1973 The Royals trade Greg Minton to the Giants.
1975 Pittsburgh signs what’s left of Sudden Sam McDowell.
1976 The Orioles and A’s stage a true blockbuster trade. Baltimore trades Don Baylor, Mike Torrez, and Paul Mitchell to the A’s for Reggie Jackson, Ken Holtzman, and a minor leaguer.
1976 Texas releases former star pitcher Clyde Wright.
1982 Under orders from team manager Billy Martin, A’s pitcher Steve McCatty comes to bat with a 15-inch toy bat. This is a protest of the lack of a DH in any NL parks.
1983 The White Sox release troubled outfield Ron LeFlore. (He’s got drug problems).
1984 On Opening Day in Baltimore, President Reagan tries to buy four $2 hot dogs with a $5 bill. Oops.
1984 Davey Johnson enjoys his first game as manager in the big leagues.
1991 Baltimore signs free agent Mike Flanagan.
1991 Milwaukee signs free agents Rick Dempsey, Candy Maldonado, and Willie Randolph.

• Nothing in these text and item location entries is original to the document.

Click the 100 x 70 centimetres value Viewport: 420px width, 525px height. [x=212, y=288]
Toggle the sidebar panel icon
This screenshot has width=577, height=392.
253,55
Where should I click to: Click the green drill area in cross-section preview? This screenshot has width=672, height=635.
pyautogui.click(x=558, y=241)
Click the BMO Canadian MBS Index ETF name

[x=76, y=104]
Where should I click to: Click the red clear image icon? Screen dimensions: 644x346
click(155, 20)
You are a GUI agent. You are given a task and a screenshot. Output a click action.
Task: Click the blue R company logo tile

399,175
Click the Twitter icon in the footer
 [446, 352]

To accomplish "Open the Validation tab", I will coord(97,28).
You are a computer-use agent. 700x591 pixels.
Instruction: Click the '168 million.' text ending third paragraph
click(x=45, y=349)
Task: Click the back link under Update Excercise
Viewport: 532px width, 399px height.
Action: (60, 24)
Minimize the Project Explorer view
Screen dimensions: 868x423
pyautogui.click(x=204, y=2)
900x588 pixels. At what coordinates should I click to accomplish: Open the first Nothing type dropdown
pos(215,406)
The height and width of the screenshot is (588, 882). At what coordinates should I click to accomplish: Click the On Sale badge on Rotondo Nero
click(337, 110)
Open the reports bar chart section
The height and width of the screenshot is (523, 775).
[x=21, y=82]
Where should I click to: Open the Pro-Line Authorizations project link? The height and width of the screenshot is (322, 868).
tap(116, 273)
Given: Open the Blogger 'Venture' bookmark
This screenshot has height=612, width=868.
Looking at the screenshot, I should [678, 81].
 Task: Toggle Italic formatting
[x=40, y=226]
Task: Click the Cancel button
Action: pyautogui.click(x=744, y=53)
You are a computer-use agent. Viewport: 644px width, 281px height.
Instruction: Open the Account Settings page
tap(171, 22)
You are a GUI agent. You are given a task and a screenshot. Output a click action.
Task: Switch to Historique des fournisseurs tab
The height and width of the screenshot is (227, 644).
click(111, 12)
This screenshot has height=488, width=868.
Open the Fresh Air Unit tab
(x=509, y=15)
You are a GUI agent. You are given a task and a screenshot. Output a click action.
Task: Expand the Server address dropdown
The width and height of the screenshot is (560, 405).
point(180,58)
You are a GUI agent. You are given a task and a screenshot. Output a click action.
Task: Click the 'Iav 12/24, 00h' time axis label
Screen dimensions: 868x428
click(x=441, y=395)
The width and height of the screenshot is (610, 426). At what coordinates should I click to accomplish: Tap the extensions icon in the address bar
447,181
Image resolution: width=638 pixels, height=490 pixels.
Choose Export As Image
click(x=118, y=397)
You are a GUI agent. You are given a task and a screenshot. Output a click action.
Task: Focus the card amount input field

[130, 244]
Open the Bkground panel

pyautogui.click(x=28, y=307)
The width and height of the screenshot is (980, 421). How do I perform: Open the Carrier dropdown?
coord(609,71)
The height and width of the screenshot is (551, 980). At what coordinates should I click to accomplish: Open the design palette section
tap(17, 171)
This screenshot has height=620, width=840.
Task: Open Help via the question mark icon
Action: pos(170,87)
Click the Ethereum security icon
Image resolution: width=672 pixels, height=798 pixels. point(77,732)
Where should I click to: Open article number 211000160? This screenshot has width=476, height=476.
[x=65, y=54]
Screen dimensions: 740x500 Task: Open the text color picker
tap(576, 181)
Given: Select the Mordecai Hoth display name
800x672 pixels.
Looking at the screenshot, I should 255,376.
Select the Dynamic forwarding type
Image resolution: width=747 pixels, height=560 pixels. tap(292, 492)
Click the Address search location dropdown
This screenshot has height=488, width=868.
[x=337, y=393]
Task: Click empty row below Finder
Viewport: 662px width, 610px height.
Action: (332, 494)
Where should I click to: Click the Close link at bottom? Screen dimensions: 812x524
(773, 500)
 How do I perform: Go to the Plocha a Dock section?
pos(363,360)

1992 Houston trades Curt Schilling to Philadelphia for Jason Grimsley. Yeah, Philly got the edge here.
1995 The big 1994-95 strike officially ends as owners accept the players’ March 31 unconditional offer to return to work.
1997 Tino Martinez of the Yankees hits three homers in one game.
1998 Vladimir Guerrero enjoys the first of 42 career multi-home run games.
1998 Mark McGwire enjoys the fourth of five career walk-off home runs.
1998 Ellis Burks homers in his 33rd stadium, setting a new big league record.
1998 Russ Ortiz makes his big league debut.
2000 Atlanta signs free agent pitcher John Burkett.
2000 Boston signs free agent third baseman Gary Gaetti for the final five games of his career.
2001 On Opening Day, it’s the big league debut of Albert Pujols and Ichiro Suzuki. In lesser news, it's also the debut of Shea Hillenbrand, and Jim Tracy manages his first big league game.
2003 Alex Rodriguez hits his 300th career home run.
2003 Mike Bordick’s errorless streak at shortstop ends at 544 chances in 110 games.
2003 Detroit has four pitchers make their big league debuts today, a big league record. The biggest name of them was Jeremy Bonderman. Elsewhere, Shane Victorino also makes his big league debut.
2004 Minnesota purchases Terry Mulholland from Seattle.
2007 Josh Hamilton makes his big league debut.
2008 Kevin Youkilis plays his 194th consecutive game without an error at first base, breaking Steve Garvey’s old record.
2010 Mike Cuellar, 1970s Orioles pitcher, dies.
2011 Ichiro Suzuki gets his 2,248th hit; breaking Edgar Martinez’s club record.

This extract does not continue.